On sleeping on a random cook's floor after playing a show for three people:

Rice: So we go to his house. We're spread out all over the floor. The guy takes this like six pack of tall boy PBRs, goes to his window and puts on a book on tape murder mystery and he just sits there cracking 'em and drinking 'em all night. And we're like trying to sleep on a hardwood floor and he got up one time to go to the bathroom and I was like I don't care if this guy murders me, I'm going to do it. I got up and I turned off the record player and got back in bed. So we slept for like two hours.

Ayer: His roommate got back towards the end of the night and was like, “Who the fuck are these people? What's going on?” So he had to kind of diffuse the situation. It was brutal.

On feeling connected to Silver Lake:

Rice: We've been lucky to spend a lot of time in other cities, but this is home and we feel that very solidly. We just feel very connected to this community. We have tons of friends in bands here and we've lived here for so long now. It's where we got our start. We moved here literally to try and make it happen and it just totally embraced us. We had the Silverlake Lounge residency and the Spaceland residency and those were both so huge for us getting our start and coming up, so we feel very connected to it.

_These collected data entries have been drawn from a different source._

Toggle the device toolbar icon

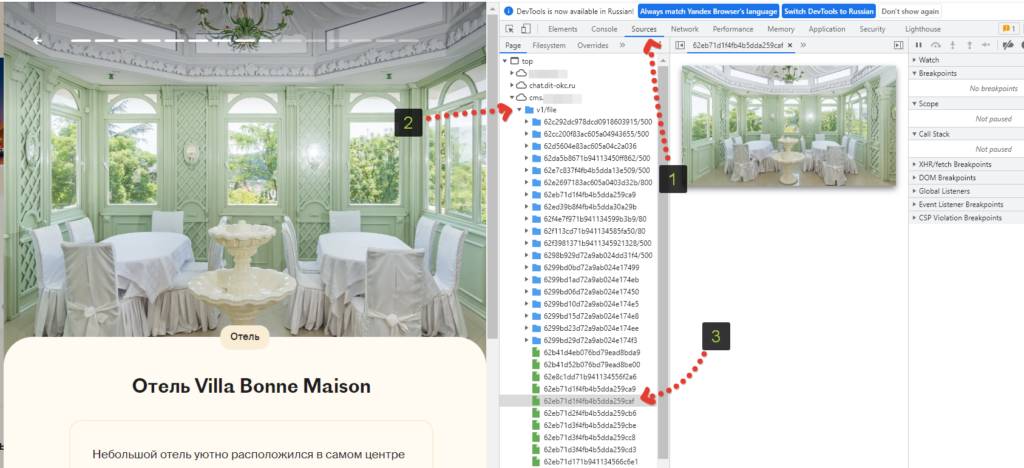click(x=525, y=29)
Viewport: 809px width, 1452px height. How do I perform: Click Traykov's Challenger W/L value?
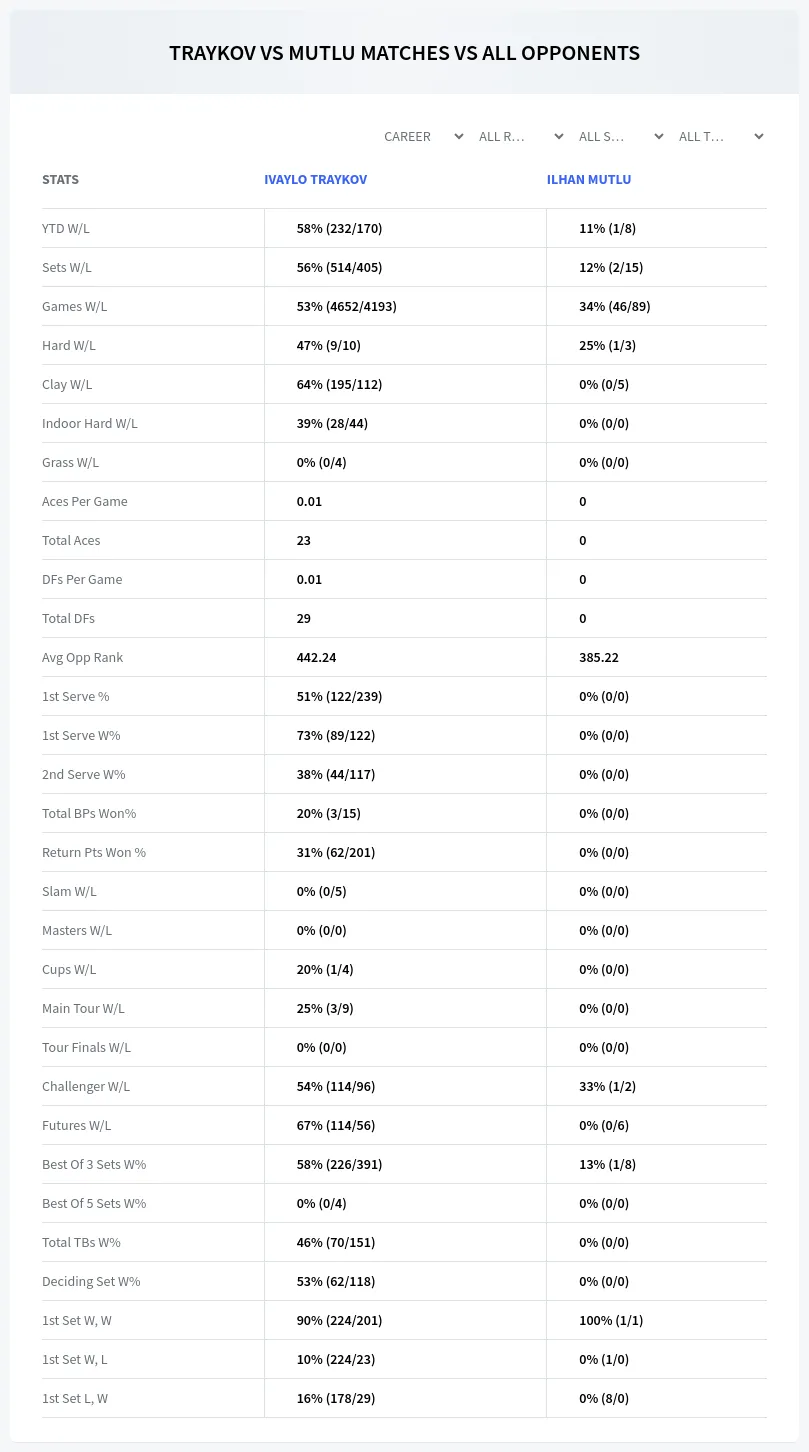336,1086
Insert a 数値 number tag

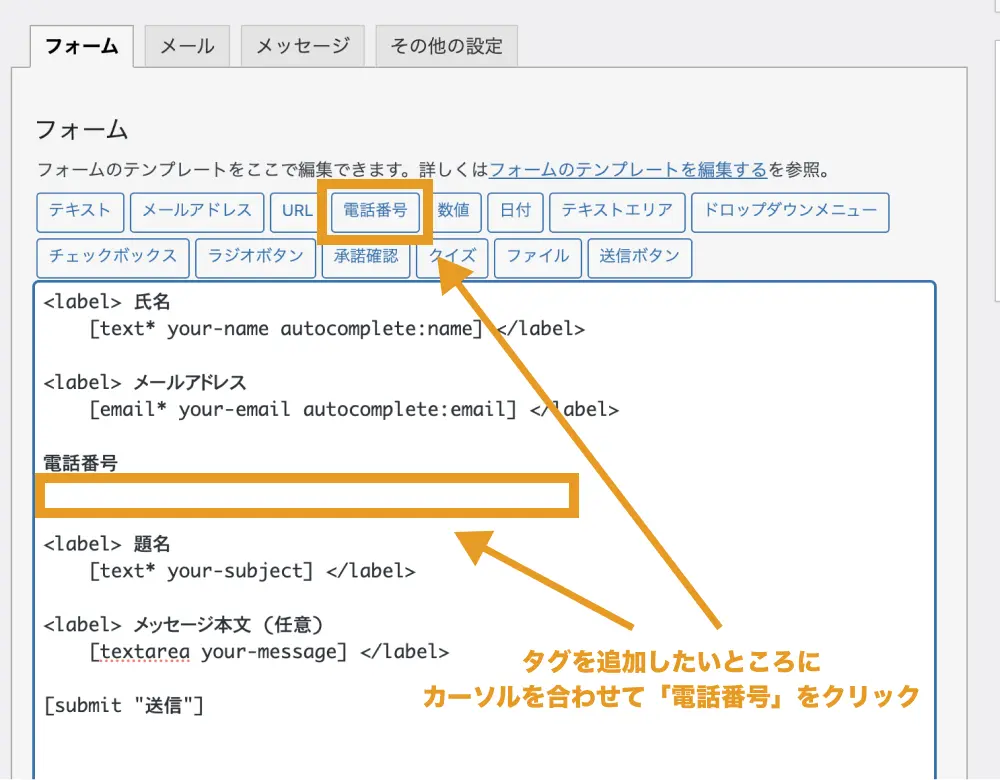coord(454,211)
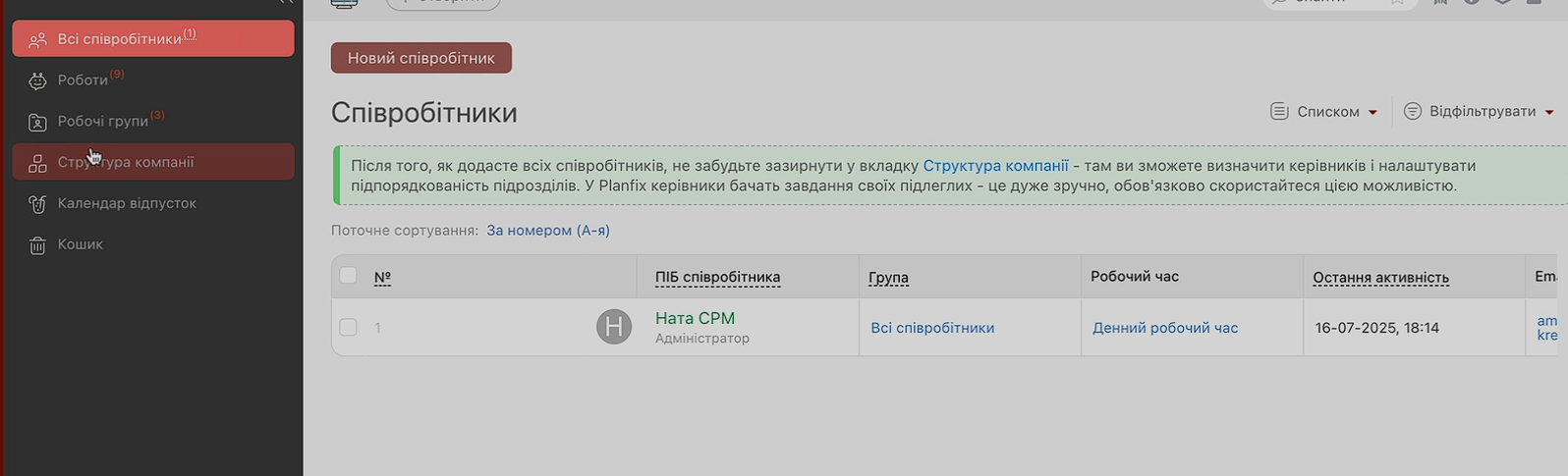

On working with Aaron Dessner from The National, who produced their new album:

Rice: It was just kind of a no-brainer because he's more of a guy we know from tour, and he's a songwriter and we get along with him and respect him on that level. He understands band dynamics so well, because every band has their own crazy dynamic, so he was really good at being a producer that was very just hands-off. He knew how we were because he's exactly the same way, so it was really great.

Ayer: It was really comfy and it was really cool having new blood in the creative process.

Rice: He totally became like the fifth ghost member for that time period.

Ayer: It was cool because he was like our fifth member, but then he could also be that person observing things from the outside to give us some perspective during those times when we were banging our heads against the wall. He was really good about helping us not over-think things and being a little bit more spontaneous with recording.

On the tone and subject matter of the lyrics on Hummingbird:

Rice: On the first album, almost every song is about something specific and personal, but I just think that the subject matter is very different. They're both personal albums, but this album is more personal because of what these songs are about and what they mean to us. I'm speaking very generally, but as a whole it feels more personal and more important personally. And also, I think the other factor is us all growing as writers. I know I'm super proud of the growth that Ryan and Kelcey have made as songwriters and lyricists, and I think we were able to be more direct on this album, just from growing up and developing as musicians.

Ayer: The album is just completely about where we've been since the first one and we've just grown a lot. I don't think it was so intentional to sound more mature or more grown up, but that's just where we are.